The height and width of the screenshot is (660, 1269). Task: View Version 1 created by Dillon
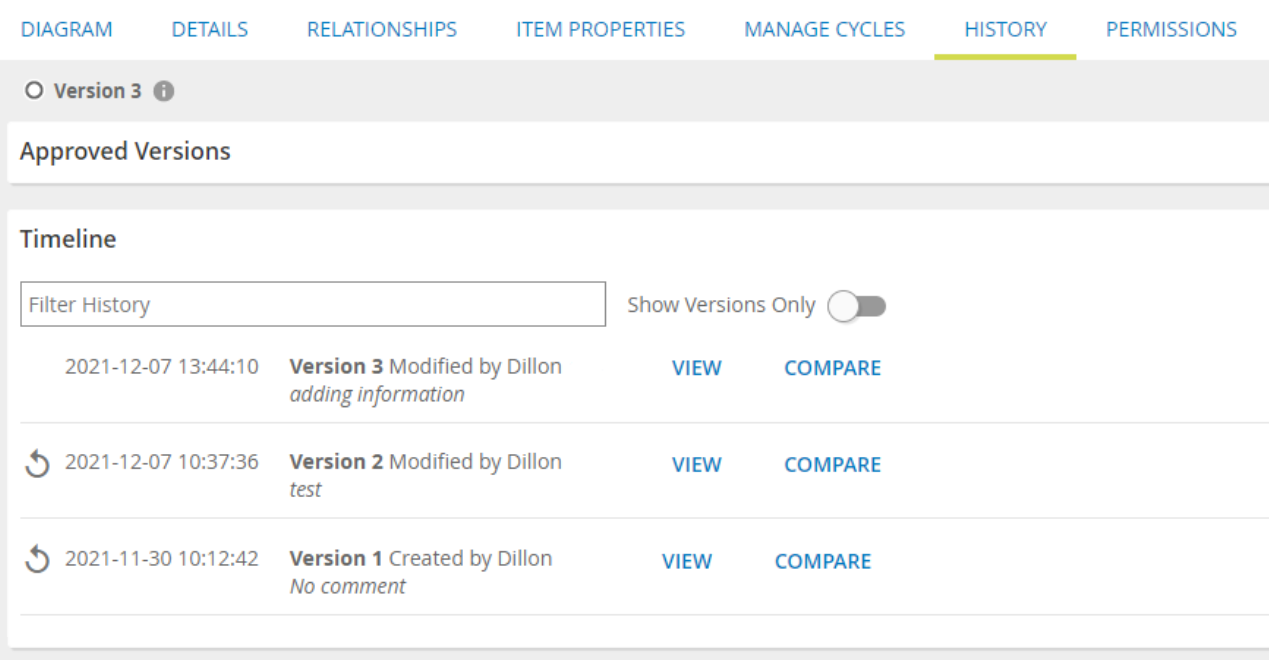[x=687, y=562]
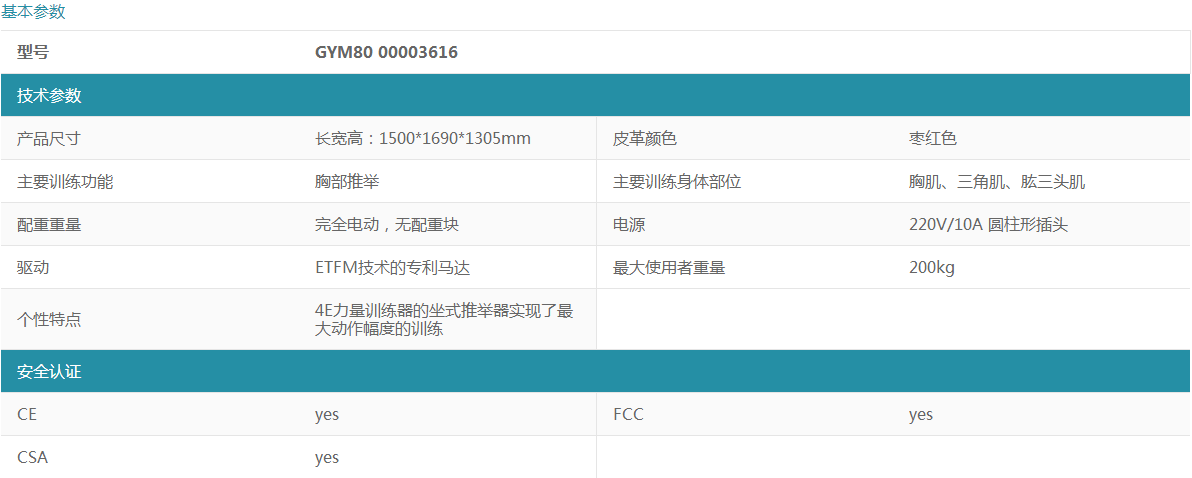This screenshot has height=478, width=1192.
Task: Click the yes value beside CE
Action: (x=327, y=415)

WHAT YOU SHOULD DO:
No picture belongs in the answer; the rest of the records must be repeated exactly.

EXERCISE RESULT:
The height and width of the screenshot is (660, 1269). Task: View Version 1 created by Dillon
[x=687, y=562]
This screenshot has height=478, width=1192.
Task: Click the yes value beside CE
Action: (x=327, y=415)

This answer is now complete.